Las marchas populares han sido una constante en la política colombiana. El pasado 23 de noviembre de 2024 (23N), la oposición, que antes estuvo en el poder, regresó a las calles. Más allá de cualquier valoración sobre esta movilización, es evidente un patrón recurrente: el uso de las protestas como herramienta para desestabilizar gobiernos. Este fenómeno no es nuevo; el 21 de noviembre de 2019 (21N), el actual gobierno, entonces en la oposición, utilizó tácticas similares para avanzar en su agenda política.

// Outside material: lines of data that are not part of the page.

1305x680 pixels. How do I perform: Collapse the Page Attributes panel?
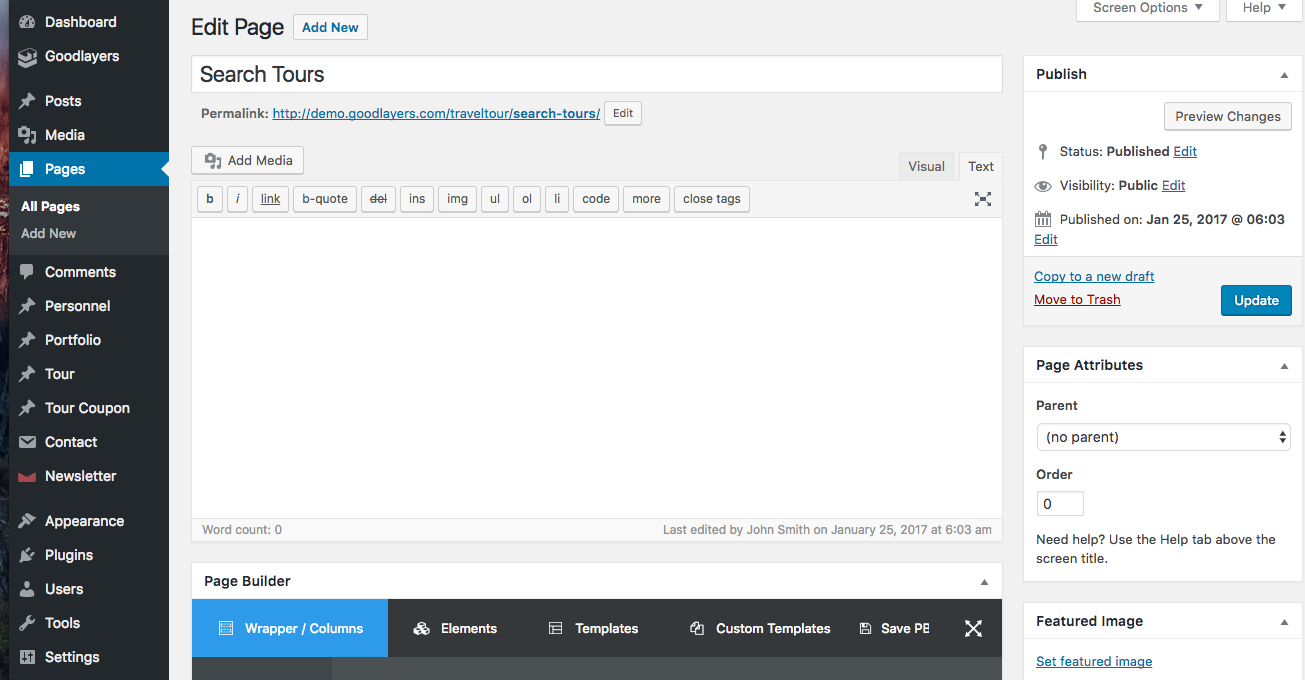[1284, 366]
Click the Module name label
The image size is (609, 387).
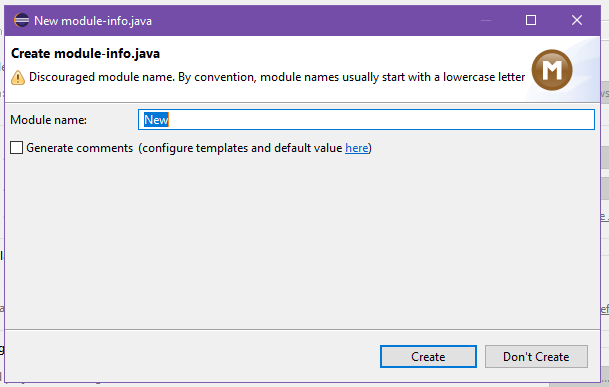(48, 120)
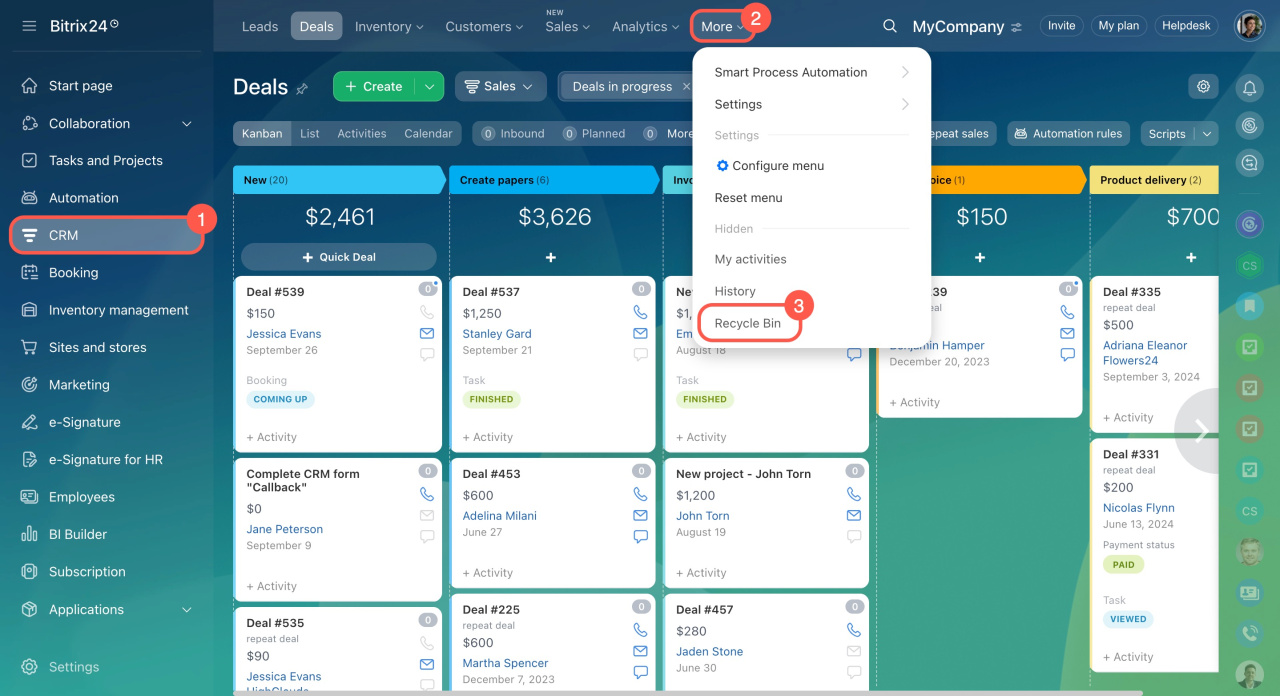Image resolution: width=1280 pixels, height=696 pixels.
Task: Expand the Create button dropdown arrow
Action: (430, 87)
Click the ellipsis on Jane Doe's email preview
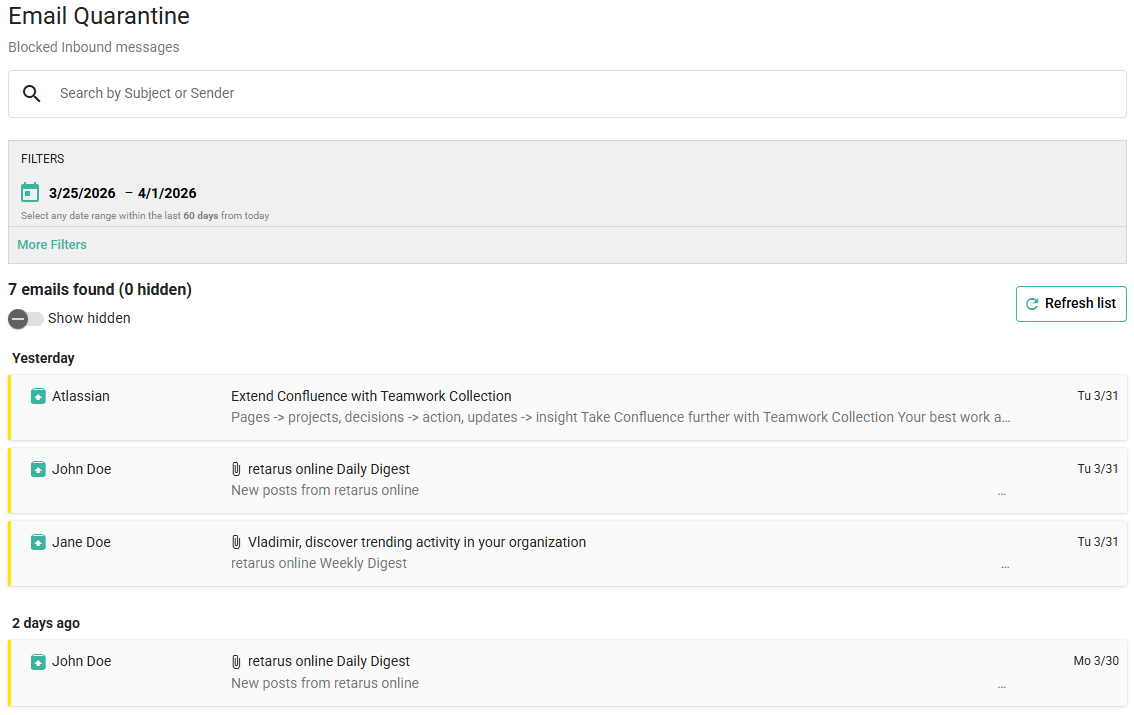The width and height of the screenshot is (1134, 715). coord(1005,566)
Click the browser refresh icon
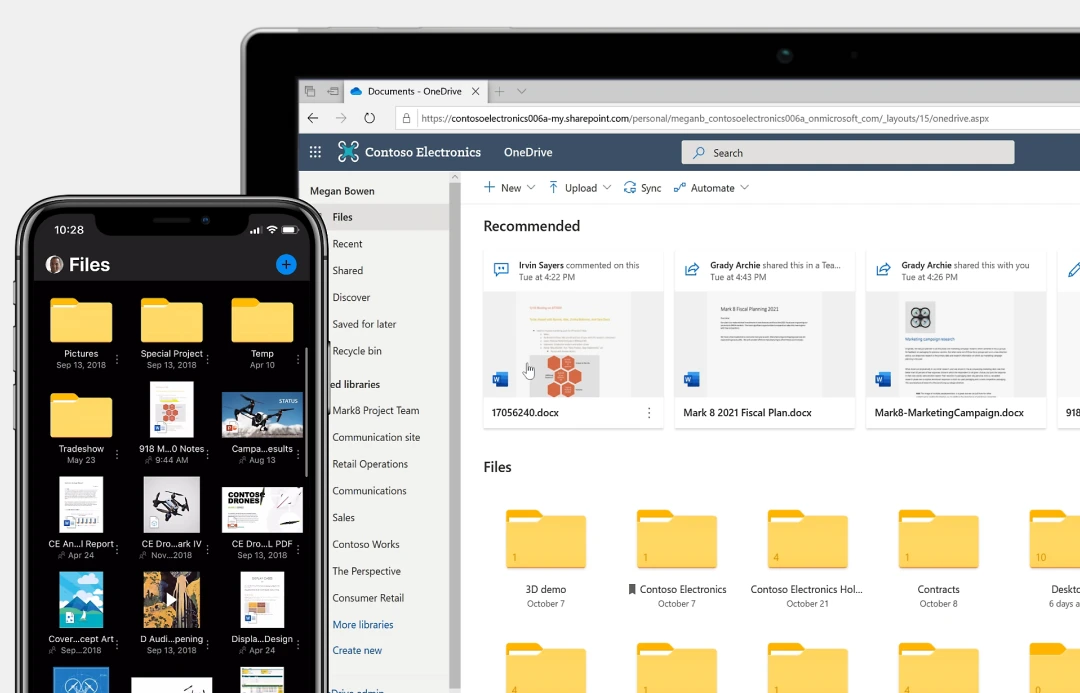1080x693 pixels. (x=369, y=118)
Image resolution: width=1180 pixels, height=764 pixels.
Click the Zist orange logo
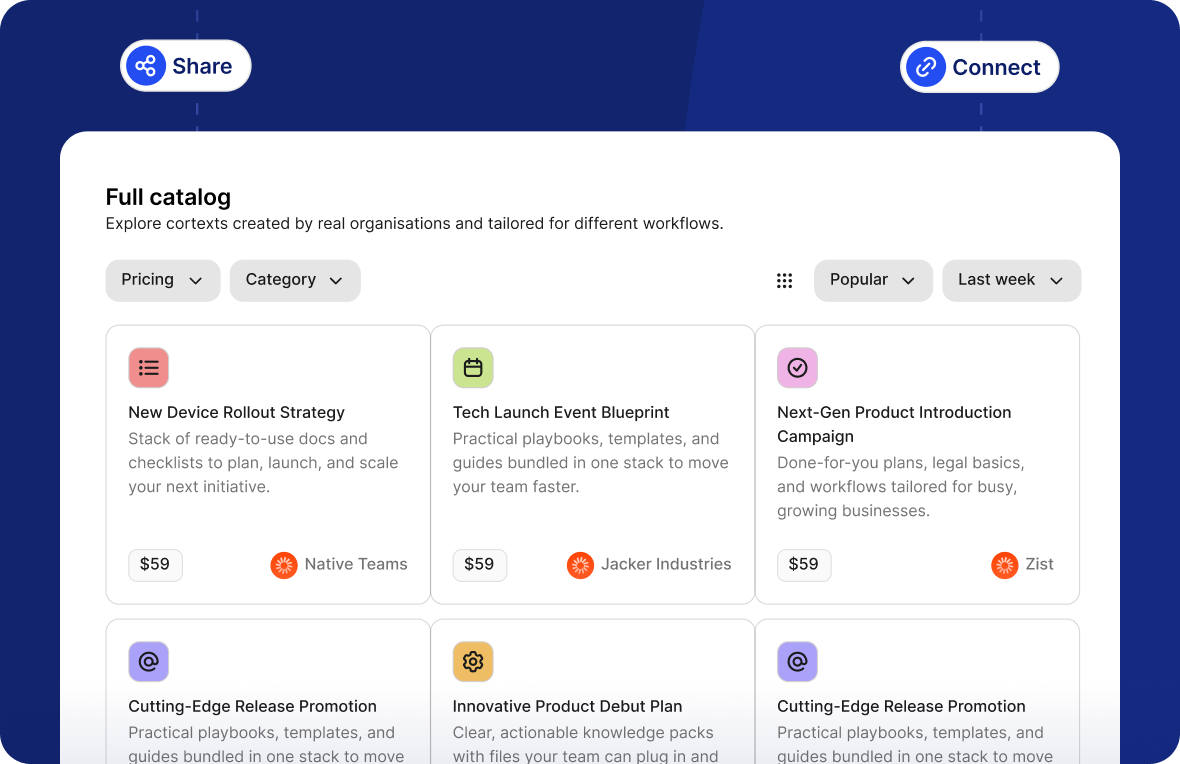click(1005, 565)
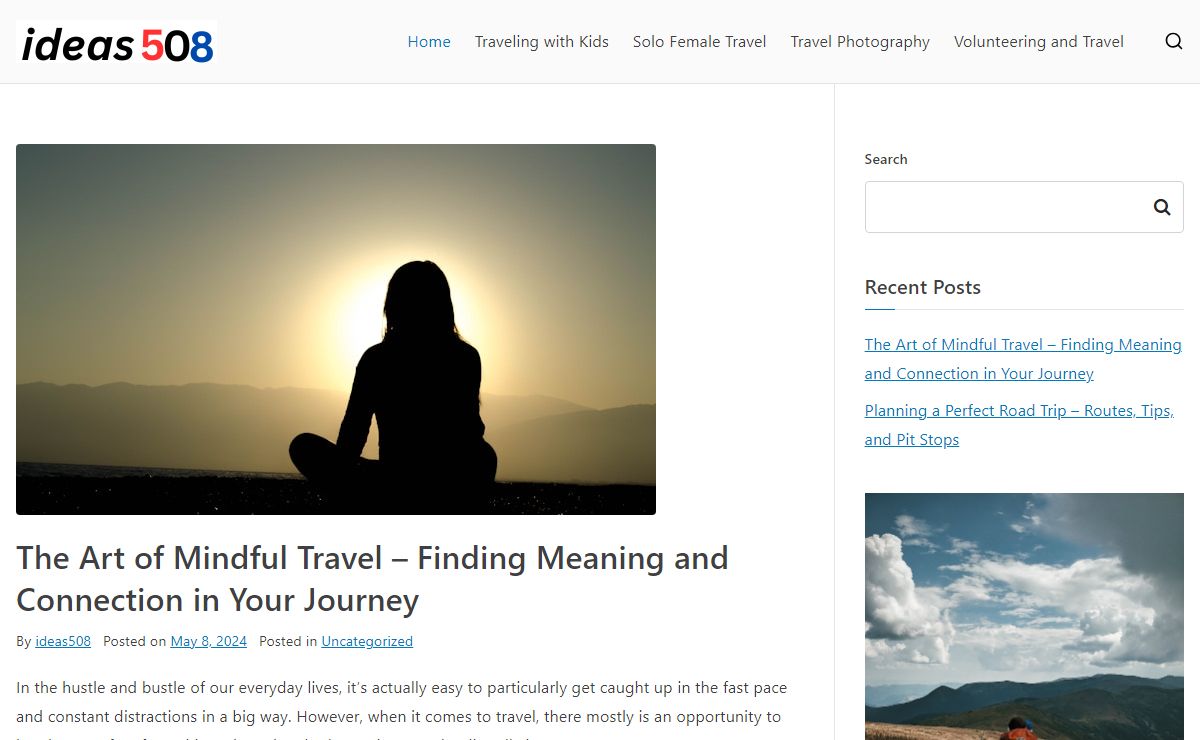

Aunque estas movilizaciones apelan al descontento y la frustración ciudadana, el verdadero objetivo parece ser claro: derrocar al gobierno de turno para acceder al poder y administrar los recursos públicos como un botín destinado a un círculo cercano de aliados. En esencia, cambian los nombres, pero las prácticas siguen siendo las mismas, perpetuando un ciclo político basado en intereses particulares más que en el bien común.
Sin cambios profundos en el sistema político, estas movilizaciones son apenas un parche. ¡A la calle! ¡A convocar una marcha por las redes!, claman algunos, ilusionándose con estos experimentos de democracia directa. Pero lamento decirlo: “Lo que se pierde en las urnas no se gana en las calles”.
En el fondo, estas marchas, aunque parecen espontáneas y masivas, son “como dos gotas de agua”: repiten una estrategia desgastada, instrumentalizando a los ciudadanos con fines engañosos. La solución no está en más protestas ni en simples cambios de nombres, sino en transformar el sistema político desde sus raíces, construyendo un modelo que realmente responda a las necesidades del país.